Any Australian legislation to address modern slavery, forced labor, and wage exploitation should address corporate human rights due diligence in their global supply chains, with the following elements:
- Extraterritorial obligations: The legislation should address the extraterritorial operations of companies operating in Australia in their global supply chains and not just be limited to their domestic operations.
- Jurisdiction: The jurisdiction of the legislation should build on good practices from the UK Modern Slavery Act and the French law on the duty of corporate vigilance[8] and not replicate the flaws from these pieces of legislation. The proposed law should ensure that not only Australian companies but foreign companies doing business in Australia, above a minimum threshold of business, are governed by the law. The business threshold or annual turnover for companies to be brought within the proposed law should be set in such a way that a wide variety of companies are governed by it.
- Legal remedy: The legislation should provide methods for enforcement, including judicial recourse and civil liability for non-compliance with transparency and due diligence requirements.
- Core pillars of the legislation: The proposed law should incorporate three core pillars:
- Transparency and reporting: The law should create a level playing field on transparency by introducing mandatory minimum transparency standards sector-wise and require annual reporting for each company.
- Mandatory human rights due diligence: The law should introduce mandatory human rights due diligence for companies.
- Freedom of association: The law should explicitly focus on human rights due diligence by companies to ensure that they take adequate measures to protect worker rights to freedom of association.
- Budget and transparency of the initiative: The law should be accompanied by proper budget and infrastructure to publicly periodically report on its implementation. For instance, regarding the textile sector, the Bangladesh Accord on Fire and Building Safety, provides a useful model of transparent reporting, which can be built upon.
[1] Human Rights Watch, “Work Faster or Get Out: Labor Rights Abuses in Cambodia’s Garment Industry,” March 11, 2015, https://www.hrw.org/report/2015/03/11/work-faster-or-get-out/labor-rights-abuses-cambodias-garment-industry (accessed May 9, 2017). “Whoever Raises their Head Suffers the Most: Workers’ Rights in Bangladesh’s Garment Factories,” April 22, 2015 https://www.hrw.org/report/2015/04/22/whoever-raises-their-head-suffers-most/workers-rights-bangladeshs-garment (accessed May 9, 2017).

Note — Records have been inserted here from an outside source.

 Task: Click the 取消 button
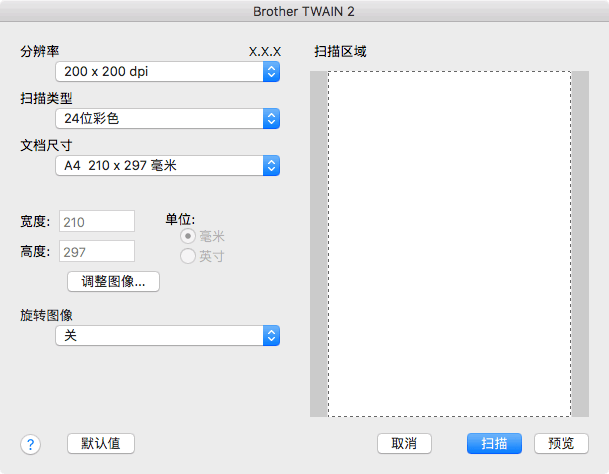pyautogui.click(x=410, y=443)
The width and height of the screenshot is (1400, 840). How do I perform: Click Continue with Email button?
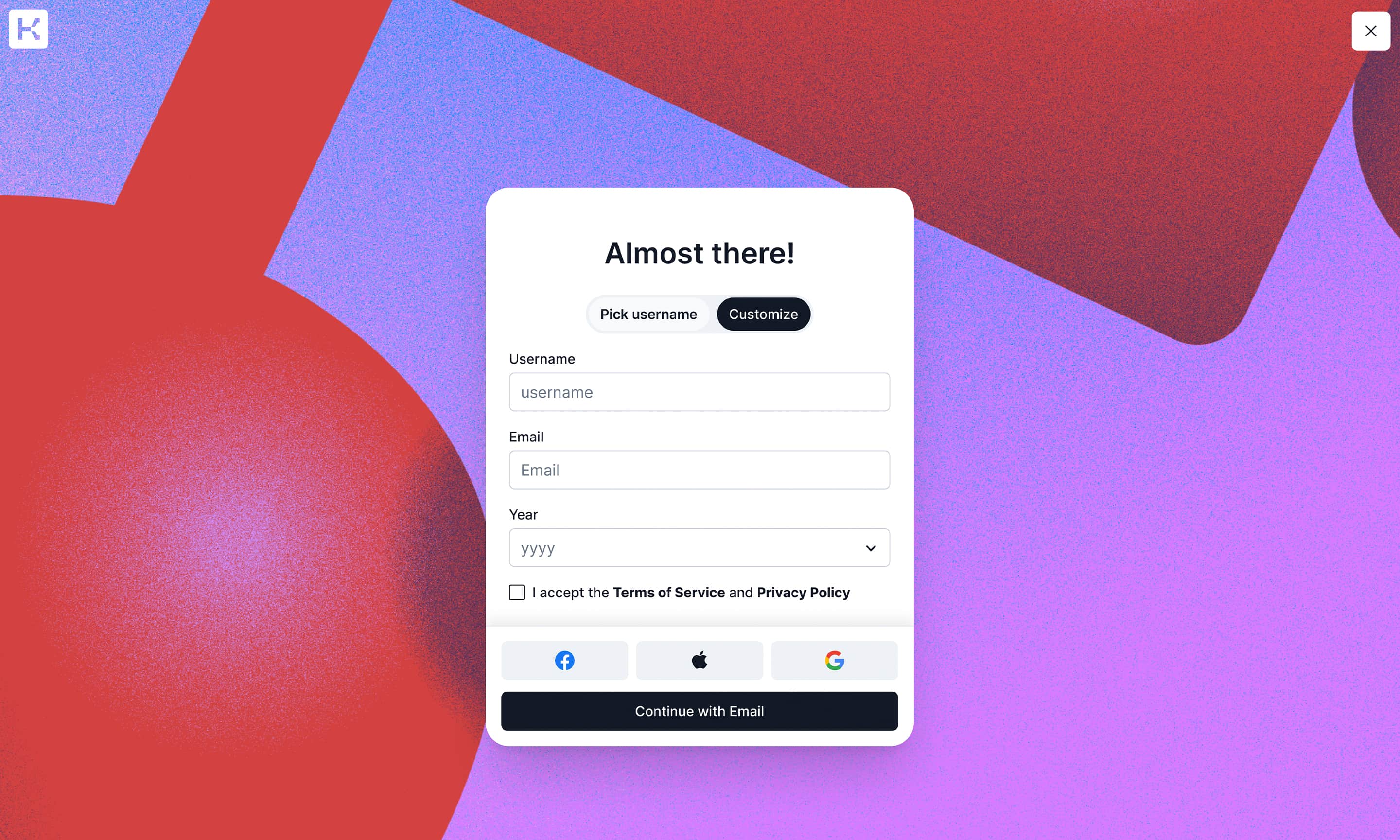point(699,711)
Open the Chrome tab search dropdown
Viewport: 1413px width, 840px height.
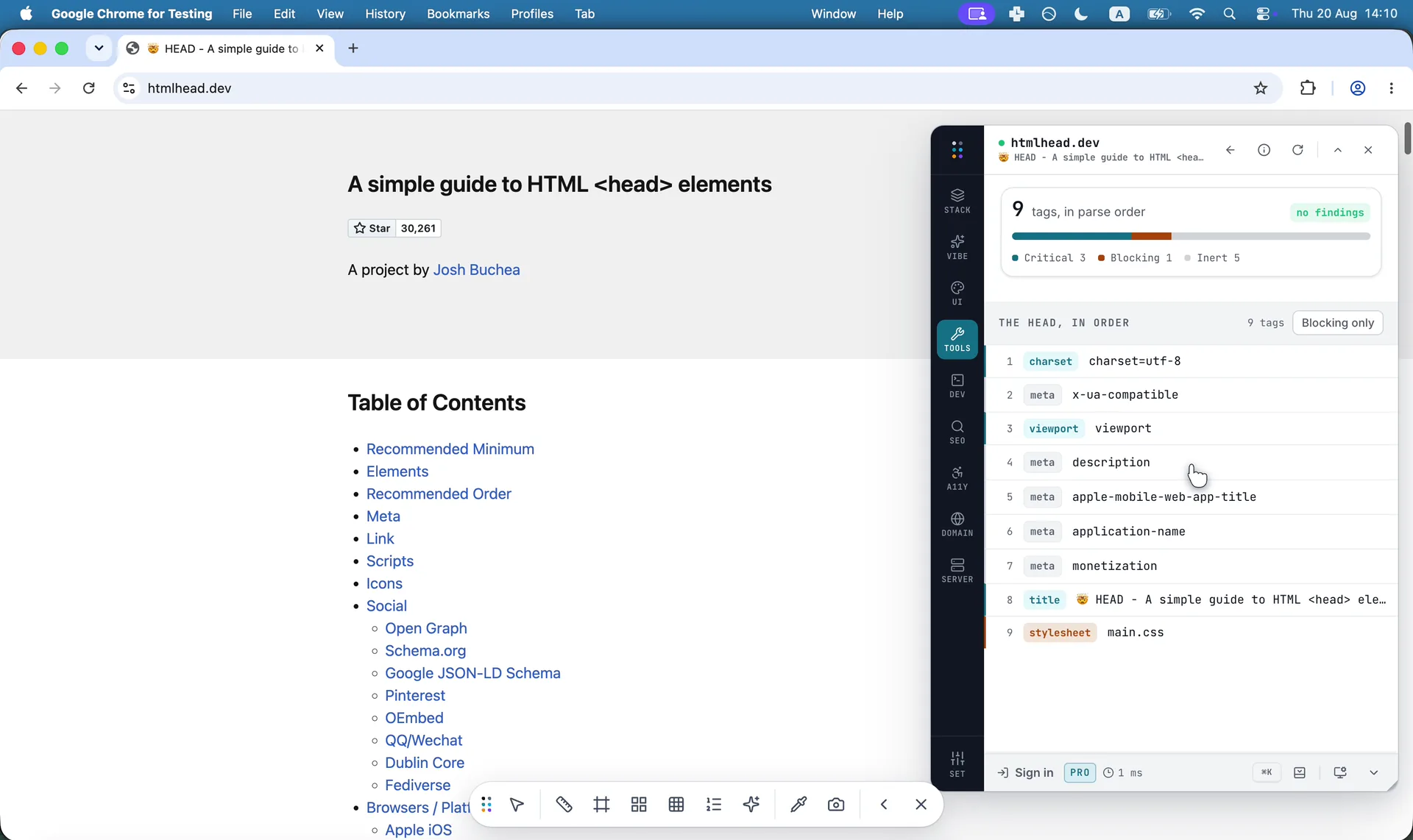pyautogui.click(x=99, y=49)
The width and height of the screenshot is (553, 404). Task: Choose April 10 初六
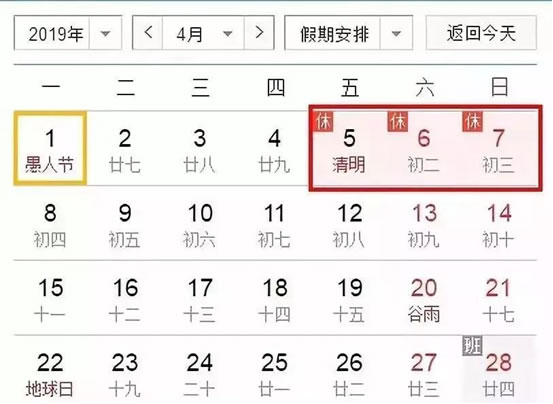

[2] Human Rights Watch et al., “Follow the Thread: The Need for Supply Chain Transparency in the Garment and Footwear Industry,” April 20, 2017, https://www.hrw.org/report/2017/04/20/follow-thread/need-supply-chain-transparency-garment-and-footwear-industry (accessed May 8, 2017).
[3] Australian Government, Department of Agriculture, “Australia’s Seafood Trade,” updated January 2015, http://www.agriculture.gov.au/SiteCollectionDocuments/fisheries/aus-seafood-trade.pdf (accessed May 19, 2017).
[4] Kate Hodal, Chris Kelly and Felicity Lawrence, “Revealed: Asian slave labour producing prawns for supermarkets in US, UK,” Guardian, June 10, 2014, https://www.theguardian.com/global-development/2014/jun/10/supermarket-prawns-thailand-produced-slave-labour (accessed May 10, 2017).
[5] A “yellow card” puts a country on notice that if it fails to end practices that the EU considers to contribute to IUU fishing, trade action may be taken under a “red card” to bar all seafood imported from that country to EU states.
[6] “Deprived! 60,000 Fishers”, Kom Chad Luek, www.komchadluek.net/news/edu-health (accessed May 10, 2017).
[7] The United States has enacted similar legislation though enforcement was weak. In 2016, the US government closed a significant loophole that impeded enforcement and officials have expressed a new willingness to enforce this law.